As Medicare Chief Actuary Richard Foster (page 282) said in the 2010 Medicare Trustees' report, "Well before that point, Congress would have to intervene to prevent the withdrawal of providers from the
Medicare market and the severe problems with beneficiary access to care that would result."
But suppose Congress didn't intervene. Suppose that the law continues on the books exactly as it is written.
Consider people reaching the age of 65 this year. Under ObamaCare, the average amount spent on these enrollees over the remainder of their lives will fall by about $36,000 at today's prices. That sum of money is equivalent to about three years of benefits. For 55-year-olds, the spending decrease is about $62,000 — or the equivalent of six years of benefits. For 45-year-olds, the loss is more than $105,000, or nine years of benefits.
In terms of the sheer dollars involved, the planned reduction in future Medicare payments is the equivalent of raising the eligibility age for Medicare to age 68 for today's 65-year-olds, to age 71 for 55-year-olds and to age 74 for 45-year-olds. But rather than keep the system as is and raise the age of eligibility, the reform law instead tries to achieve equivalent savings by paying less to the providers of care.
What does this mean in terms of access to health care? It almost certainly means that seniors will have extreme difficulty finding doctors who will see them and hospitals who will admit them. Once admitted, they will certainly enjoy fewer amenities (no private room, no gourmet meal choices, and no cable TV perhaps) as well as a lower quality of care. We will have a two-tiered health care system, with the elderly getting second class care.
All these problems will be exacerbated by what ObamaCare does in the rest of the health care system. In just two years, 32 million people will become newly insured. If economic studies are correct, they will try to double the amount of health care they have been consuming. In addition, almost everyone else (including most above-average income families) will be forced to obtain more generous insurance than they have today.
With more coverage for more services these people will also try to greatly expand their consumption of care.
Yet the health reform act did not create one new doctor or nurse or other paramedical personnel to meet this increased demand.

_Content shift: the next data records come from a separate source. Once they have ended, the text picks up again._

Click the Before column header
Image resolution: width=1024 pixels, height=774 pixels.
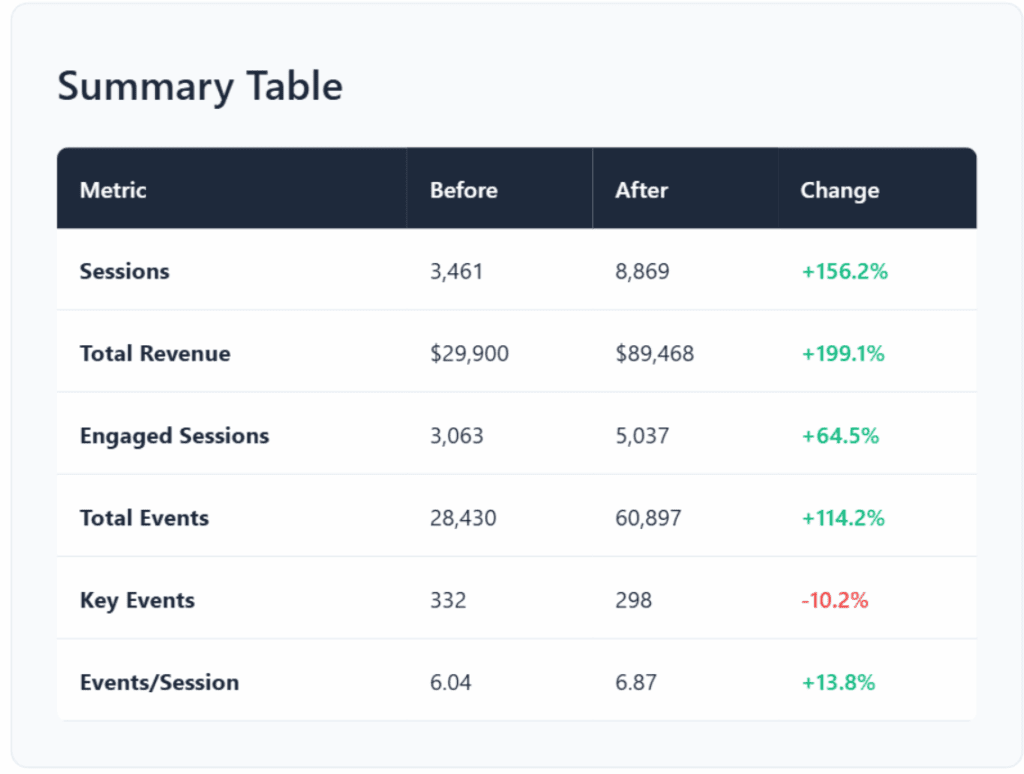tap(463, 190)
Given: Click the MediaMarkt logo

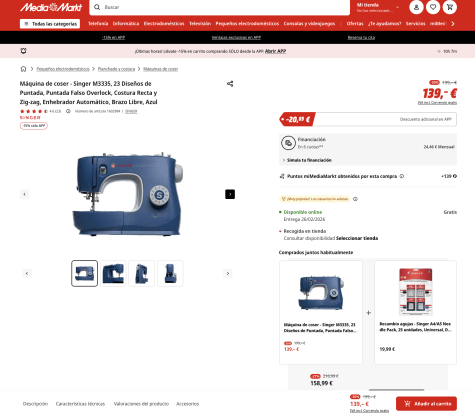Looking at the screenshot, I should (x=51, y=7).
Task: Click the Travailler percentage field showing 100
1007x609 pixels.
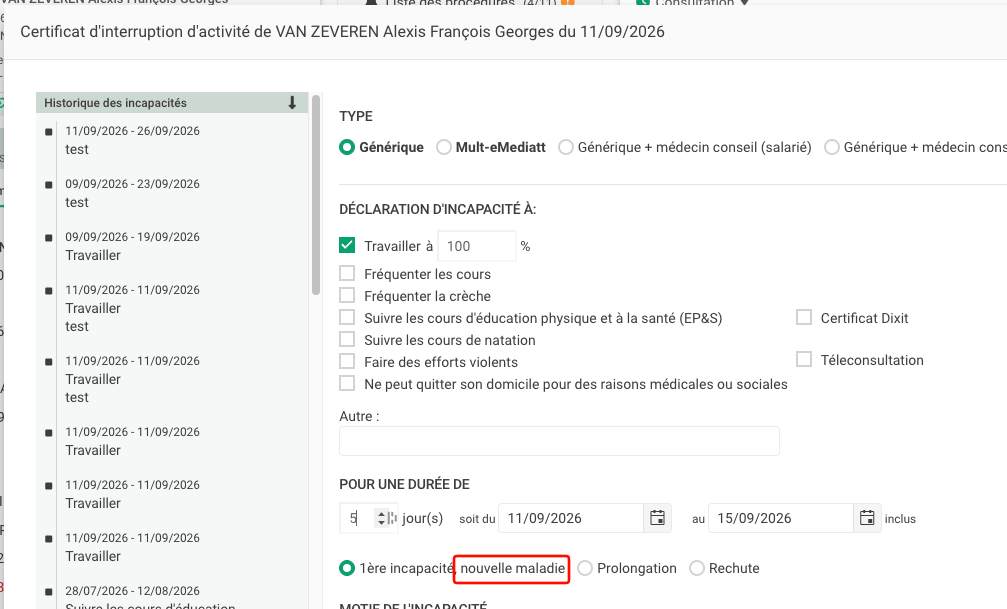Action: click(477, 246)
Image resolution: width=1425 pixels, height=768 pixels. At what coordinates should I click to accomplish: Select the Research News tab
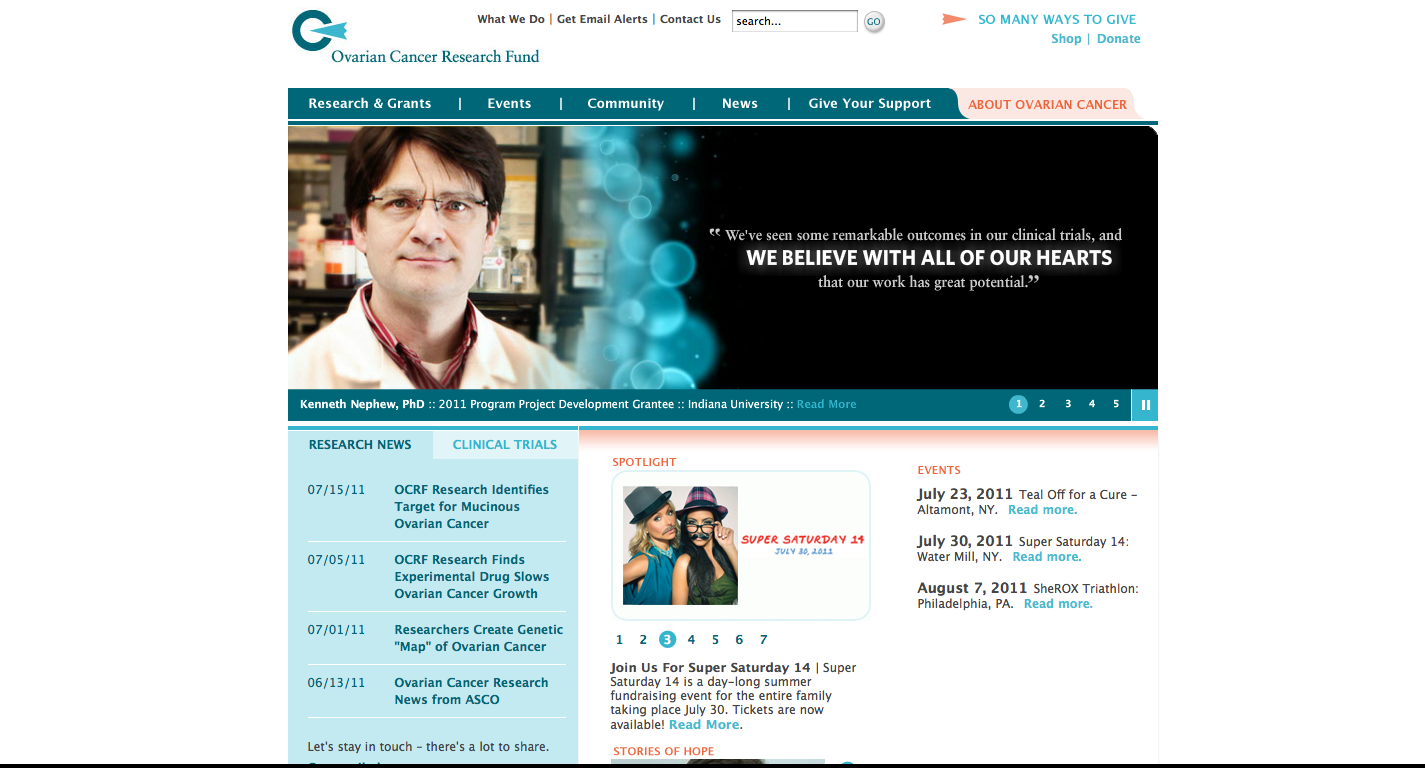(x=360, y=445)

We are about to experience a system wide rationing problem, which will be reflected in longer waits at doctors' offices, emergency rooms and clinics and delays in getting almost every kind of care.
In such an environment you will be at a real disadvantage if you are in a health plan that pays doctors less than what private plans are paying. The disadvantaged patients will be the elderly and the disabled on Medicare, poor families on Medicaid, and (if Massachusetts is any guide) people who are newly enrolled in government subsidized health plans.
And here is the final tragic irony: The most vulnerable population are the ones whose access to care is likely to decrease the most under a health care act that was widely touted at the time of its passage as a humanitarian measure.